§ Text excerpt:
____________________
Contents

1 Description

This workshop will introduce you to the Bioconductor collection of R packages for statistical analysis and comprehension of high-throughput genomic data. The emphasis is on data exploration, using RNA-sequence gene expression experiments as a motivating example. How can I access common sequence data formats from R? How can I use information about gene models or gene annotations in my analysis? How do the properties of my data influence the statistical analyses I should perform? What common workflows can I perform with R and Bioconductor? How do I deal with very large data sets in R? These are the sorts of questions that will be tackled in this workshop.

2 Requirements

You will need to bring your own laptop. The workshop will use cloud-based resources, so your laptop will need a web browser and WiFi capabilities. Participants should have used R and RStudio for tasks such as those covered in introductory workshops earlier in the week. Some knowledge of the biology of gene expression and of concepts learned in a first course in statistics will be helpful.
____________________
§ Data below:

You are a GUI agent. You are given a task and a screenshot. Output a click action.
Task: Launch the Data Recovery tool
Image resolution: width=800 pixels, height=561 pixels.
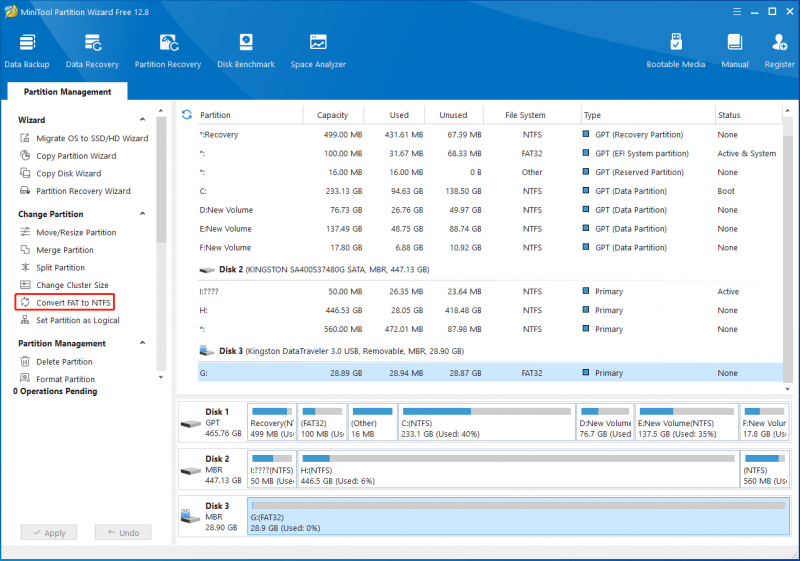coord(92,50)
____________________
§ Aim of the task:
List every question that the workshop description says the workshop will tackle.

§ Answer to this task:
- How can I access common sequence data formats from R?
- How can I use information about gene models or gene annotations in my analysis?
- How do the properties of my data influence the statistical analyses I should perform?
- What common workflows can I perform with R and Bioconductor?
- How do I deal with very large data sets in R?